The show also features a group of Cady’s urban images. As a teacher in the MFA program at the School of Visual Arts in New York City for 25 years, he had the opportunity to study and render the Big Apple in what might be called a synecdochical manner. Two urban towers, midtown Manhattan, 1998, is a dramatic skyward view of shimmering buildings cutting into the sky like a trapezoidal wedge of glass.
Skylight with blue shadow and stairwell roof house, N.Y.C., both from 1979, bring to mind some of Lois Dodd’s city scenes. Like Dodd, Cady is a tonalist when it comes to color, for the most part preferring a quiet palette. Form, space and chiaroscuro guide his aesthetic.
Occasionally Cady will focus on a single object. F Admiration with center button (husband), 1974, a self-standing reproduction of a green upholstered pillow, recalls some of the witty frescos of his contemporary Barbara Sullivan. In several pieces he captures the svelte lines of boats: a dory tipped up on its keel, a single scull that Eakins would have admired for its precision contours.
The exhibition includes a few traditional rectangular paintings, including a New Mexico landscape and a view of a storm at dusk as seen from an airplane window. While appealing, the pieces, through no fault of their own, lack the edgy dynamic of their neighbors.
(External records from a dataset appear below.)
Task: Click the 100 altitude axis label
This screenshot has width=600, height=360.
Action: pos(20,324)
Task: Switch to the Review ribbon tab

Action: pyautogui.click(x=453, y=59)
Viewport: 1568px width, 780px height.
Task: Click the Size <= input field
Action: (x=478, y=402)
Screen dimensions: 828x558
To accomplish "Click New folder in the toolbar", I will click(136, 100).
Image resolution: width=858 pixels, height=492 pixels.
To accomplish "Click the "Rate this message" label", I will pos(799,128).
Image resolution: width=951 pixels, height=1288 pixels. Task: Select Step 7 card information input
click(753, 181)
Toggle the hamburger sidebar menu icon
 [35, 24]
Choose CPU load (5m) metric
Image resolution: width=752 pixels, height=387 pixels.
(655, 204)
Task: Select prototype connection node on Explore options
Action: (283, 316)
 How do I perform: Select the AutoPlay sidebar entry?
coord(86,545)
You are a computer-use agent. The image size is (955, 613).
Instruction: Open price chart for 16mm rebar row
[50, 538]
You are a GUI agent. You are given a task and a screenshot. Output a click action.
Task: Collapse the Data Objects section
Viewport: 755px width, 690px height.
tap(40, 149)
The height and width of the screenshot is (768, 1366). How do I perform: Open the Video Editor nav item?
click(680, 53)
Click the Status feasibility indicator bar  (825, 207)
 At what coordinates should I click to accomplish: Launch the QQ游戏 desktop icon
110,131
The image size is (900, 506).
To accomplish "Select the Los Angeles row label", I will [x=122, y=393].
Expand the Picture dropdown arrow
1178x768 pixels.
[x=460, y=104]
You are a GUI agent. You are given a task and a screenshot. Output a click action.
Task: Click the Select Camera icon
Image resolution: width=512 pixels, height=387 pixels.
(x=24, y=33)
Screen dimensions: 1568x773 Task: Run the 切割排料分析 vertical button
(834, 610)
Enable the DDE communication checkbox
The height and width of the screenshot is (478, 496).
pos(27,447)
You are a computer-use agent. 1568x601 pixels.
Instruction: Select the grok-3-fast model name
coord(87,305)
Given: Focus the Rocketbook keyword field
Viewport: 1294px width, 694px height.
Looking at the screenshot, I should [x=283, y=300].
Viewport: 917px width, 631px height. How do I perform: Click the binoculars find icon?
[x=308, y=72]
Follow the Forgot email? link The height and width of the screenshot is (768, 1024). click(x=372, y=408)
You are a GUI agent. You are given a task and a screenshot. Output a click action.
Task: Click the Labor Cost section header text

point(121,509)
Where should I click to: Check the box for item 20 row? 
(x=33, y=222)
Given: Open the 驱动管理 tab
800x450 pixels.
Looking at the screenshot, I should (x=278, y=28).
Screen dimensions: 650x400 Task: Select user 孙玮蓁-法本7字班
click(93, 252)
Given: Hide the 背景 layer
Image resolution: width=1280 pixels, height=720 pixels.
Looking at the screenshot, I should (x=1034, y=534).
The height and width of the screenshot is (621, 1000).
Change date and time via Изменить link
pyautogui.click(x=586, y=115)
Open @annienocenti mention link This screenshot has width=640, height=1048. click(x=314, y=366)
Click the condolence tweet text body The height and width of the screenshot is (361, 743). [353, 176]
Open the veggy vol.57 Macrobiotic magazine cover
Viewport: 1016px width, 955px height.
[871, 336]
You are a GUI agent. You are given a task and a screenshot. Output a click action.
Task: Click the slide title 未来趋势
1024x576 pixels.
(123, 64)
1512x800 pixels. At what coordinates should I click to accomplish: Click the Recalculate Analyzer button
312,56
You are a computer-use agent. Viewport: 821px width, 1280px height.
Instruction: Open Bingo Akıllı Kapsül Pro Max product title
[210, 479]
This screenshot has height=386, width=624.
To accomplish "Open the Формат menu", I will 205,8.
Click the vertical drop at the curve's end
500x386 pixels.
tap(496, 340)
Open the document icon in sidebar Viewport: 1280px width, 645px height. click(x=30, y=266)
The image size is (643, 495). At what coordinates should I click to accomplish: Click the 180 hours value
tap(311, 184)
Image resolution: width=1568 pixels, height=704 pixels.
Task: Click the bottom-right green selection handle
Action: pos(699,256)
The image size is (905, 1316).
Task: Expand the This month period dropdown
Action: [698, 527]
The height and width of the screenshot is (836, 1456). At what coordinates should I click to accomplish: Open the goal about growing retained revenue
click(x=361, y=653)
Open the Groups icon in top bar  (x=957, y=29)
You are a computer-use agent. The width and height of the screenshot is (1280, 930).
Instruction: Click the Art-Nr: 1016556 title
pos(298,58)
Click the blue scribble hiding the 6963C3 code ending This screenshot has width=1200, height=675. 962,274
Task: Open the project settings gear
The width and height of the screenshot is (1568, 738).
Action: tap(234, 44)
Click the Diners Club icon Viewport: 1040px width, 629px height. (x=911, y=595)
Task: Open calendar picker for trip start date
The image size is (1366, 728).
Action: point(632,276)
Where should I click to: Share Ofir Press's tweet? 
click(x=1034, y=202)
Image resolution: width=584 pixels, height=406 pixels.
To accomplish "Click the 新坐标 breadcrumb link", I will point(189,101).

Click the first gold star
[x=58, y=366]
An exception is loading up on the Mississippi at New Orleans, 2015, a small rendering of industrial dock activity worthy of Charles Sheeler.
One of Cady’s earliest pieces in the show, balsa model plane under construction, fuselage, 1974, makes a nice segue to Mark Wethli’s near-concurrent installation, Piper Cub, a full-scale replica of a Piper J-3 aircraft made from pine, birch plywood and aircraft parts. The plane, which was previously displayed at the Coleman Burke Gallery in Brunswick, ME, in 2007, was reassembled for this showing.
Mark Wethli, Piper Cub, 2007, pine, birch
plywood, and aircraft parts, 35 x 22 x 7′. Private collection.
Oldenburgian but without the humor, Piper Cub is a hybrid: an outsize model airplane doubling as a sculpture. The aircraft is mostly seethrough; its warm, yellow wood wings, struts, engine and propeller set on black rubber wheels. The piece has personal significance: Wethli’s pilot father restored a Piper Cub by hand when the artist was a young boy; he also helped his son fabricate the one on view.
Since moving to Rockland in July, the Center for Maine Contemporary Art has returned to offering exhibitions year-round (it had shifted to a seasonal schedule at its former quarters in Rockport in 2009). The new CMCA space provides more room and bigger walls, making it the ideal venue to present the Cady and Wethli works.